Friday, October 10, 2008

HEY! It's just flippin dandelions over here in my neighborhood! Today a new family is moving in to the apartment(actually it's a 2 story thing) across from us. From what we can tell, all the other families here know them too. Ahem, which means, WHICH MEANS, WE ARE BEING OVERTAKEN BY NOISY DEVIL TODDLERS and their smelly cooking parents. Mister Rogers would not be proud of my shitastical attitude towards this neighborhood, but he got to live with MAKE BELIEVE things and not SHRIEKING 3 year olds in curry poo smelling smells.


I like people, but I would like to point out that these people are not friendly at all. AT ALL. On a friendly scale of 1 to 10, I give them a 2. 2 howling monkeys for every time they have their obnoxious parties (with ALL the little turds running loose and screaming throughout the apartment below us) that is!!!

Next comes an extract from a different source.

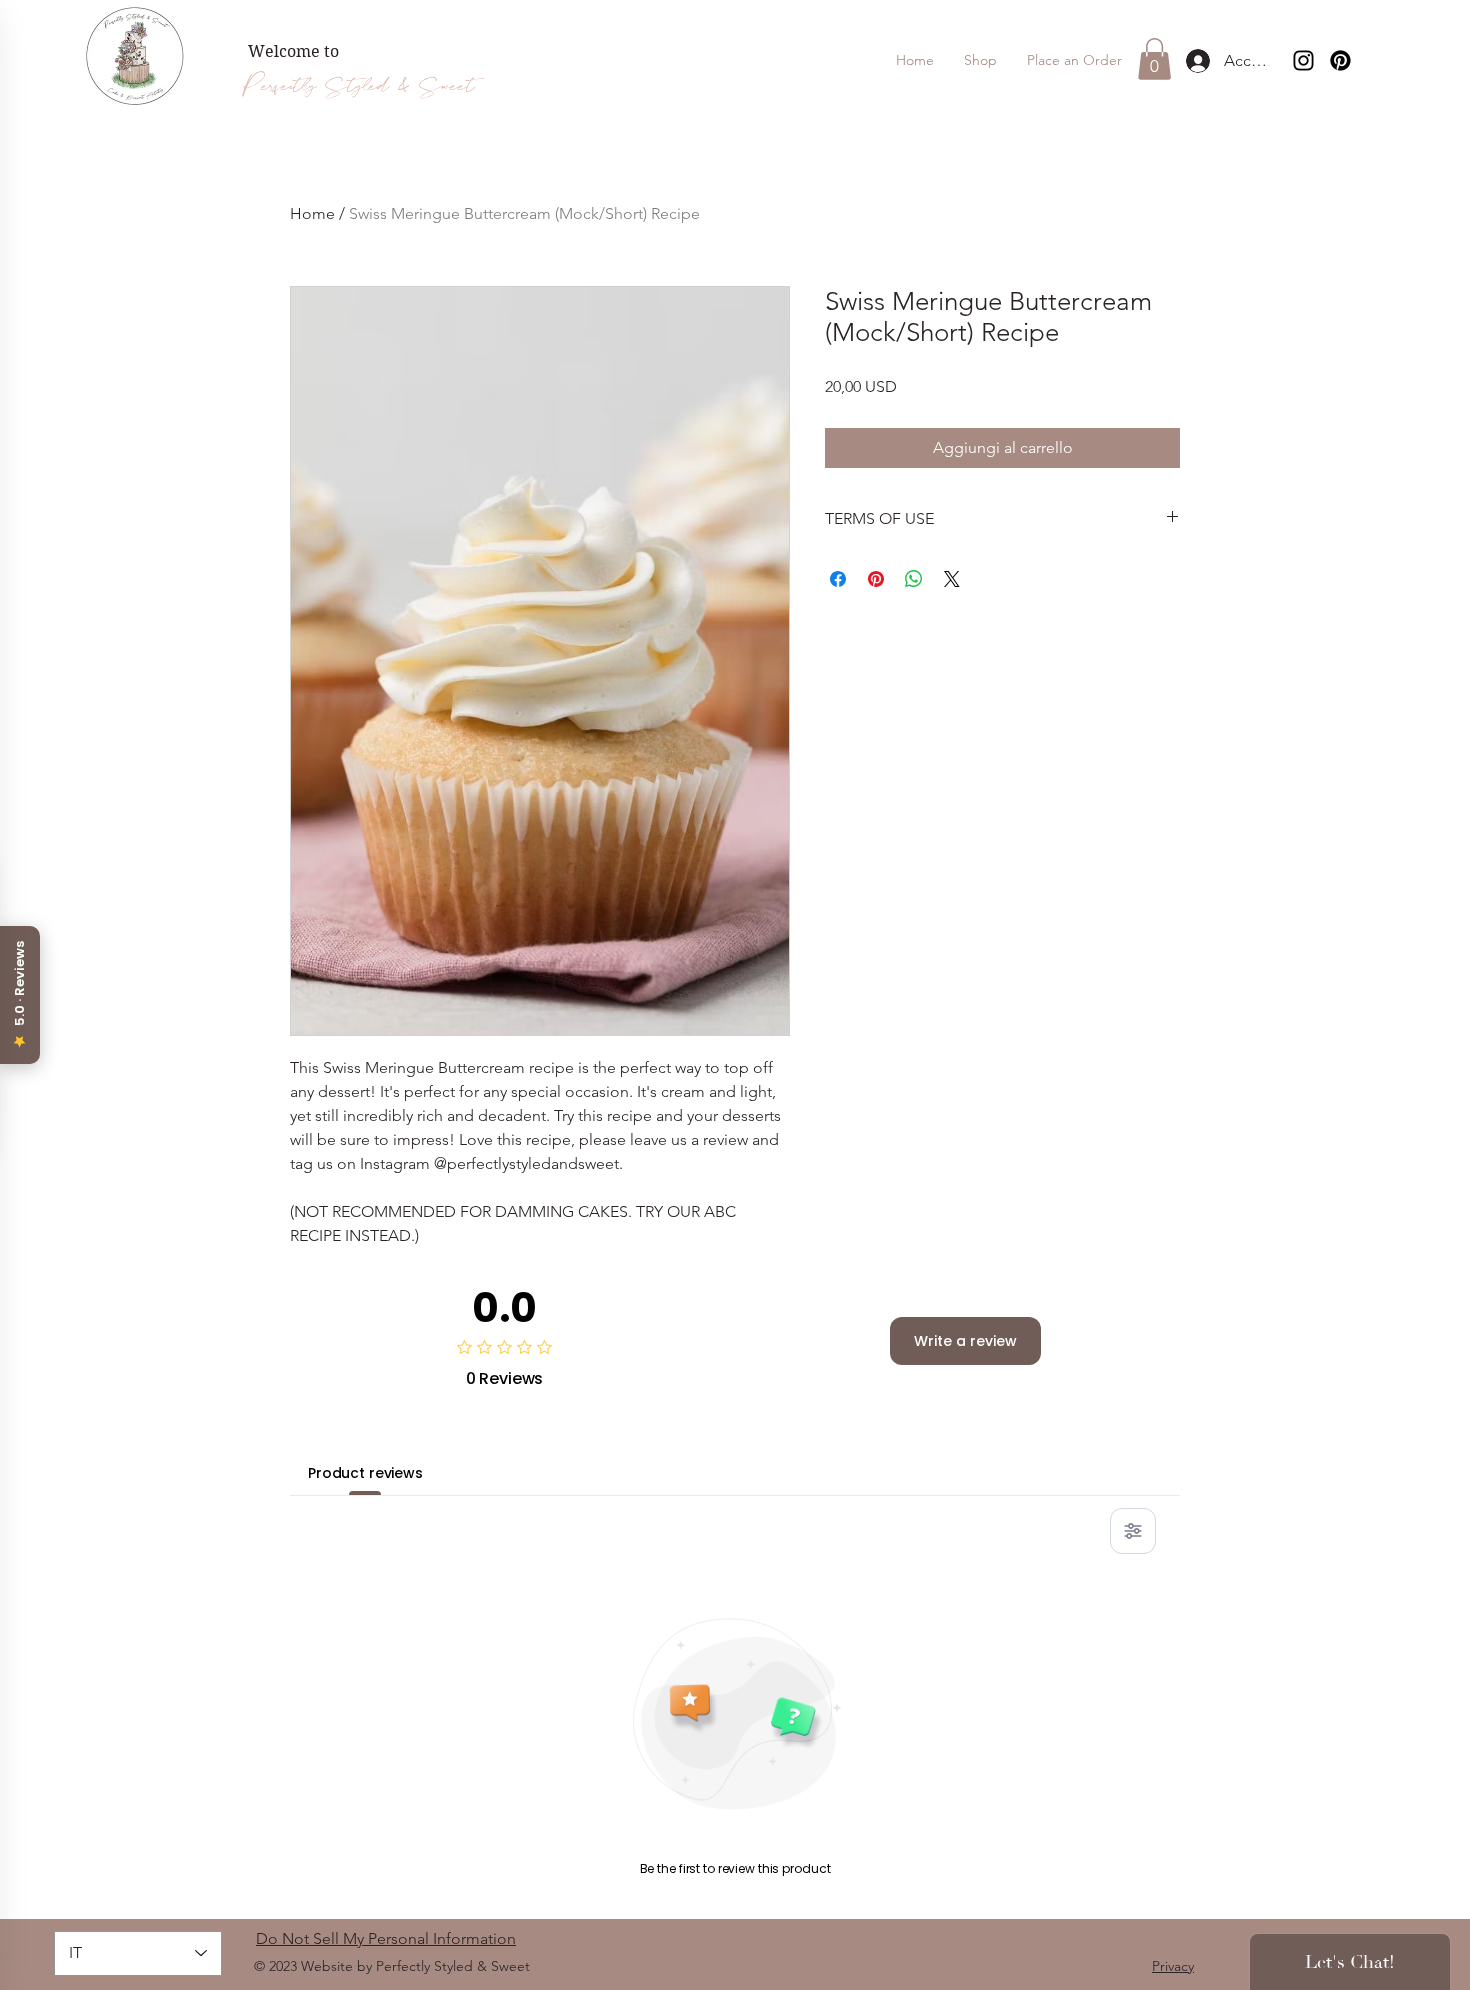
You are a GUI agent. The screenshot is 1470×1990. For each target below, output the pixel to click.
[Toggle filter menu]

Ok, pardon moi, I cannot vent any more. I must escape and blast some Slayer. Yeah, Slayer lives in my make believe world.


sageweb said...

Maybe you should get some heavy metal and balst it around nap time.

Miss Healthypants said...

You are funny, Sfoof! :) I rarely see you angry, you know that? They MUST be really terrible neighbors.

Iwanski said...

I have some information for you.

Cold weather is about two weeks off. The poo cooking will have to move indoors, as will at least some of the playing.

Lorraine said...

I'm with Sage. You need to really ratched up the metal. And coordinate it to their noise. Maybe they'll get the message. You might also start cooking a lot. I would recommend saurkraut, brussels sprouts and fish.